## [ENTRIES SUPPLIED]
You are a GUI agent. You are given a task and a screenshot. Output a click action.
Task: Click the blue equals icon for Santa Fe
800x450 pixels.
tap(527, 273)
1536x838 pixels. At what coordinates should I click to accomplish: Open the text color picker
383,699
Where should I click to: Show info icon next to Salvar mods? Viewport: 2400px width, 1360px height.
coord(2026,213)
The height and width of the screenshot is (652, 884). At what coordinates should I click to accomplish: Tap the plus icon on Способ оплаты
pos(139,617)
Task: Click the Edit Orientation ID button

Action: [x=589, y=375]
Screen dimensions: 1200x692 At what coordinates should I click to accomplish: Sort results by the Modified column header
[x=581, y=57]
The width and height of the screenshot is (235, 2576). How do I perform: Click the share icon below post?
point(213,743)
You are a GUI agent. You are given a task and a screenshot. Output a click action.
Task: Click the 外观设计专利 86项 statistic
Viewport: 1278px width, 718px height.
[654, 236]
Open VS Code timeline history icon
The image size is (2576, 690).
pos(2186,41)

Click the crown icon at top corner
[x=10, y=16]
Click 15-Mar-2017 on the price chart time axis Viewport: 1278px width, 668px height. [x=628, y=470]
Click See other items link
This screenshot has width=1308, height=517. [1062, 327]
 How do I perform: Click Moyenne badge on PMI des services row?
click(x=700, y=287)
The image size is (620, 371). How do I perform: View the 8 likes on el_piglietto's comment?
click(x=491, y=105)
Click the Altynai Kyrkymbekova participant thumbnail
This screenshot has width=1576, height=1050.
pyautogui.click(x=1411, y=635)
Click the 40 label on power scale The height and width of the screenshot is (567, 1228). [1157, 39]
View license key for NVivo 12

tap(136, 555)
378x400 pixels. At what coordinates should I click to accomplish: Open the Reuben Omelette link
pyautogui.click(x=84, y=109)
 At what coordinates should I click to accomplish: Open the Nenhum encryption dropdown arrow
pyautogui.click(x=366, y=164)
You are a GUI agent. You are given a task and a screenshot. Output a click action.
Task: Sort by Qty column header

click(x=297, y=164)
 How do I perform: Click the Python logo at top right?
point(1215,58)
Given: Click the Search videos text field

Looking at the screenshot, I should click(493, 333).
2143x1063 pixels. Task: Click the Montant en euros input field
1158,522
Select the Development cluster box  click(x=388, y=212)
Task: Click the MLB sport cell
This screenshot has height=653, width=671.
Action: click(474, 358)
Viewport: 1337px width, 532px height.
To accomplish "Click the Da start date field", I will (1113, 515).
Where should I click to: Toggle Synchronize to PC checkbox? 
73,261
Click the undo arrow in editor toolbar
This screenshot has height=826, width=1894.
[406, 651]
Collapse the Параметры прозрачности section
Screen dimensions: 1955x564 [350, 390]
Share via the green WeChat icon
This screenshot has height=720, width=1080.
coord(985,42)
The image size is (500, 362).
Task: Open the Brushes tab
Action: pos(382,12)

## [TASK REQUIREMENTS]
Could each line above be retyped exactly?

## [REPLY]
You are a GUI agent. You are given a task and a screenshot. Output a click action.
Task: Click the blue equals icon for Santa Fe
800x450 pixels.
tap(527, 273)
1536x838 pixels. At what coordinates should I click to accomplish: Open the text color picker
383,699
Where should I click to: Show info icon next to Salvar mods? Viewport: 2400px width, 1360px height.
coord(2026,213)
The height and width of the screenshot is (652, 884). At what coordinates should I click to accomplish: Tap the plus icon on Способ оплаты
pos(139,617)
Task: Click the Edit Orientation ID button

Action: [x=589, y=375]
Screen dimensions: 1200x692 At what coordinates should I click to accomplish: Sort results by the Modified column header
[x=581, y=57]
The width and height of the screenshot is (235, 2576). How do I perform: Click the share icon below post?
point(213,743)
You are a GUI agent. You are given a task and a screenshot. Output a click action.
Task: Click the 外观设计专利 86项 statistic
Viewport: 1278px width, 718px height.
[654, 236]
Open VS Code timeline history icon
The image size is (2576, 690).
pos(2186,41)

Click the crown icon at top corner
[x=10, y=16]
Click 15-Mar-2017 on the price chart time axis Viewport: 1278px width, 668px height. [x=628, y=470]
Click See other items link
This screenshot has width=1308, height=517. [1062, 327]
 How do I perform: Click Moyenne badge on PMI des services row?
click(x=700, y=287)
The image size is (620, 371). How do I perform: View the 8 likes on el_piglietto's comment?
click(x=491, y=105)
Click the Altynai Kyrkymbekova participant thumbnail
This screenshot has width=1576, height=1050.
pyautogui.click(x=1411, y=635)
Click the 40 label on power scale The height and width of the screenshot is (567, 1228). [1157, 39]
View license key for NVivo 12

tap(136, 555)
378x400 pixels. At what coordinates should I click to accomplish: Open the Reuben Omelette link
pyautogui.click(x=84, y=109)
 At what coordinates should I click to accomplish: Open the Nenhum encryption dropdown arrow
pyautogui.click(x=366, y=164)
You are a GUI agent. You are given a task and a screenshot. Output a click action.
Task: Sort by Qty column header

click(x=297, y=164)
 How do I perform: Click the Python logo at top right?
point(1215,58)
Given: Click the Search videos text field

Looking at the screenshot, I should click(493, 333).
2143x1063 pixels. Task: Click the Montant en euros input field
1158,522
Select the Development cluster box  click(x=388, y=212)
Task: Click the MLB sport cell
This screenshot has height=653, width=671.
Action: click(474, 358)
Viewport: 1337px width, 532px height.
To accomplish "Click the Da start date field", I will (1113, 515).
Where should I click to: Toggle Synchronize to PC checkbox? 
73,261
Click the undo arrow in editor toolbar
This screenshot has height=826, width=1894.
[406, 651]
Collapse the Параметры прозрачности section
Screen dimensions: 1955x564 [350, 390]
Share via the green WeChat icon
This screenshot has height=720, width=1080.
coord(985,42)
The image size is (500, 362).
Task: Open the Brushes tab
Action: pos(382,12)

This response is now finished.